Алексей Петрович даже губу закусил от неожиданности, так имя его нечаянной знакомой напомнило ему о пропавшей, а затем вроде бы умершей еще до войны Ирэн. А может, не умерла, а просто не захотела, чтобы… Впрочем, теперь это уже не имеет значения. Спросил:
– А фамилия?
– Крутогорова.
– Очень приятно, Ирочка, – произнес Алексей Петрович и представился в свою очередь, не называя фамилии.
– Я знаю, – кивнула Крутогорова головой. – Я вас видела. И книжки ваши читала.
– Вот ведь беда какая, – притворно вздохнул Алексей Петрович. – Придется отпускать бороду.
– Вам борода не пойдет, – произнесла она и снисходительно улыбнулась. – Так, может, все-таки зайдете на чай? Пусть вас не смущает позднее время. Я привыкла. Да и вы, насколько мне известно, полуночник.
– Откуда же такая информированность? – удивился Алексей Петрович.
– От вашего племянника.
– Андрея?
– Его самого.
– И вы хорошо с ним знакомы?
– Да. Правда, я не видела его больше года… Как он?
– Что ж, тогда пойдемте пить цейлонский чай, – согласился Алексей Петрович, не отвечая на вопрос, несколько заинтригованный таким началом.
Квартира Ирочки Крутогоровой была обычной московской коммуналкой: узкий коридор со множеством дверей, едва освещенный одной лампочкой при входе, кухня в самом конце, общий туалет и ванная комната.
– Только, пожалуйста, потише, – предупредила она, когда Алексей Петрович топнул ногами, вступив на коврик, чтобы стряхнуть со своих ботинок все, что к ним прилипло на улице.
Дальше он следовал за Ирочкой осторожно, скользя по полу подошвами, точно по льду. Она открыла дверь ключом, шагнула внутрь, щелкнула выключателем, позвала громким шепотом:
– Входите, Алексей Петрович.
Он вошел в маленькую комнатку с полуторной высокой кроватью в углу, трюмо напротив, стол посредине, двустворчатый шифоньер при входе, две книжные полки над столом, закуток между шифоньером и дверью для вешалки и обуви. И почувствовал запах плесени, пыли и мышей еще более сильный, чем в коридоре, будто здесь никто не живет, а хозяйка лишь изредка навещает комнату, чтобы убедиться, что тут все цело, и убедить соседей, что она никуда не делась.
Алексей Петрович помог девушке снять тоненькое пальтишко, испытывая по отношению к ней почти отцовские чувства и даже гордясь своим благородством, выпростался из заграничного пальто, снял большую шапку из ондатры, повесил на крючки и теперь в нерешительности топтался у входа.
Ирочка, разувшись нога об ногу, прошла в комнату и, остановившись возле кровати, стягивала через голову толстый вязаный свитер, будто в комнате была совершенно одна. Вместе со свитером вверх полезла и зеленая блузка, обнажив белую рубашку.

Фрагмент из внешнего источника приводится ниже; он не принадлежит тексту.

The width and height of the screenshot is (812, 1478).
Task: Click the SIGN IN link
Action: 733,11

Алексей Петрович отвернулся. Его неожиданно стало смущать все: и что эта молодая особа запросто пригласила его к себе, и что ведет она себя так, будто они знакомы много лет. И даже близки. И подумал, что, пожалуй, зря согласился на чай: начнет жаловаться, о чем-нибудь просить, а кончится постелью и чувством досады.

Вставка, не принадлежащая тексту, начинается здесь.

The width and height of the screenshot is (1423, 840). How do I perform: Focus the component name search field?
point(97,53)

Оставшись без свитера, Ирочка превратилась в тоненькую девочку с узкими мальчишескими бедрами и небольшими грудями, едва оттопыривавшими блузку. Она повернулась к Алексею Петровичу, похлопала глазами-бабочками и, продолжая одергиваться и приводить себя в порядок, удивленно воскликнула громким шепотом:
– Да что же вы там встали? Проходите, пожалуйста! Я сейчас приготовлю чай. Промерзла до костей. В консерватории почти не топят, холод ужасный… Садитесь вот сюда, в кресло. У меня тесно… Но что же делать? Все так живут. Иные даже хуже. А у меня все-таки комната…
– Вы тут, мне кажется, не часто бываете… – начал было Алексей Петрович, усаживаясь в старинное кресло.
– Отчего же? А где же мне еще бывать? – И сама же ответила: – Совершенно негде. Консерватория и дом. Дом и консерватория… Вы посидите, а я пока поставлю чайник.
И вышла из комнаты.
Сбоку щелкнуло, заскрипело, прокуковала кукушка. Алексей Петрович глянул на часы, равнодушно тикающие на стене: часы показывали половину первого ночи. Маша небось волнуется. Тем более что он обещал быть в одиннадцать. Впрочем, Маша привыкла, что он частенько не выполняет своих обещаний в подобных случаях. И не сердится. Да и то сказать: заговорились, не заметили, как время прошло. И так случалось частенько.
Вернулась Ирочка с чайником и с каким-то свертком. Чайник поставила на стол, сверток сунула в шифоньер. Алексей Петрович догадался, что она там, на кухне, успела переодеться.